PROBLEM DETAILS: Reproduce the lines of every entry below word for word, leaving out the pictures.

RECORDS:
^^^^
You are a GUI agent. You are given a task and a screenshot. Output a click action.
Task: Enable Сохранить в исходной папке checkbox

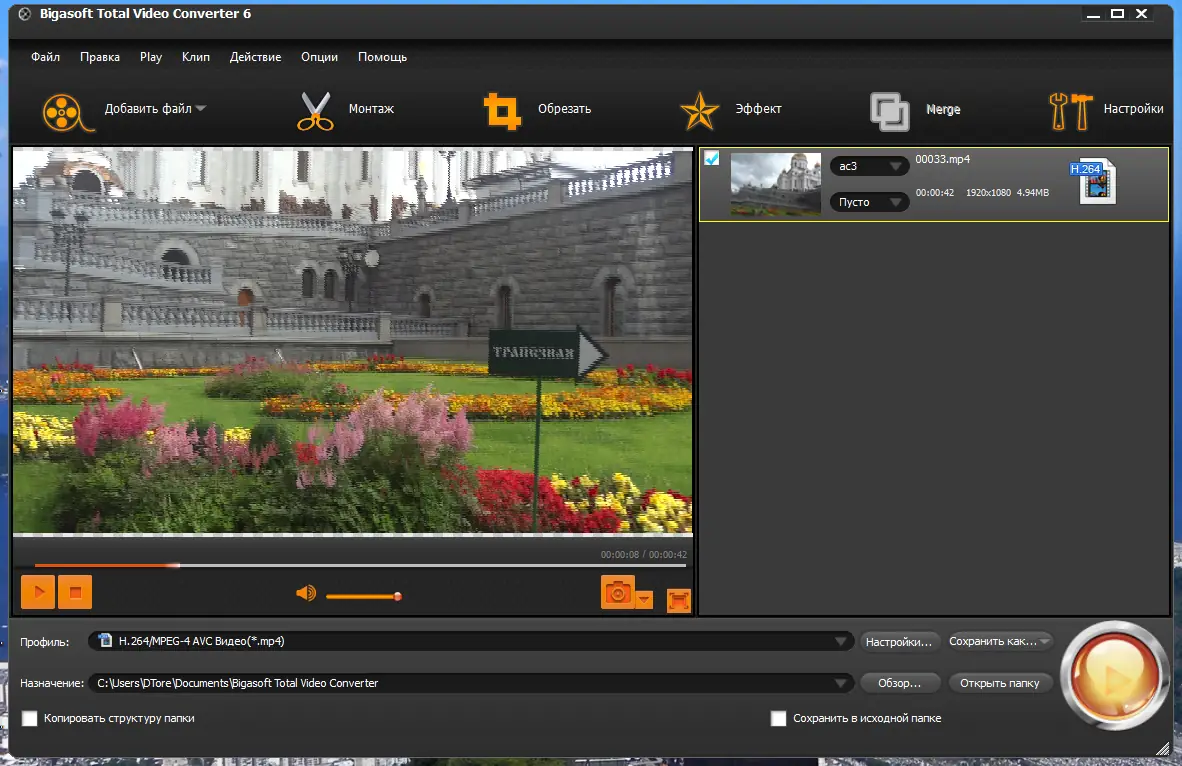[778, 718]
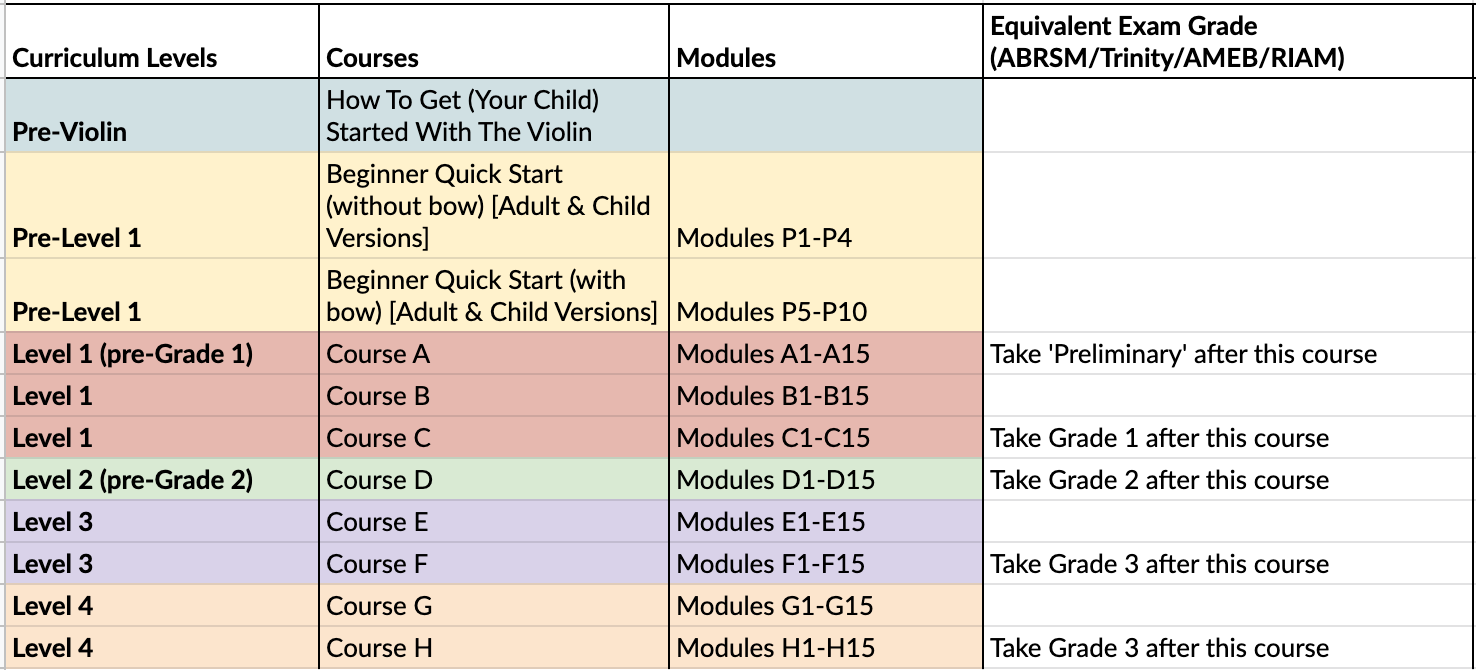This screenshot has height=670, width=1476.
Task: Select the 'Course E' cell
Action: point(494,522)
^^^^
EXERCISE ANSWER:
You are a GUI agent. You are given a task and a screenshot. Output a click action.
Task: Enable Сохранить в исходной папке checkbox

[778, 718]
This screenshot has height=670, width=1476.
Task: Select the 'Course E' cell
Action: point(494,522)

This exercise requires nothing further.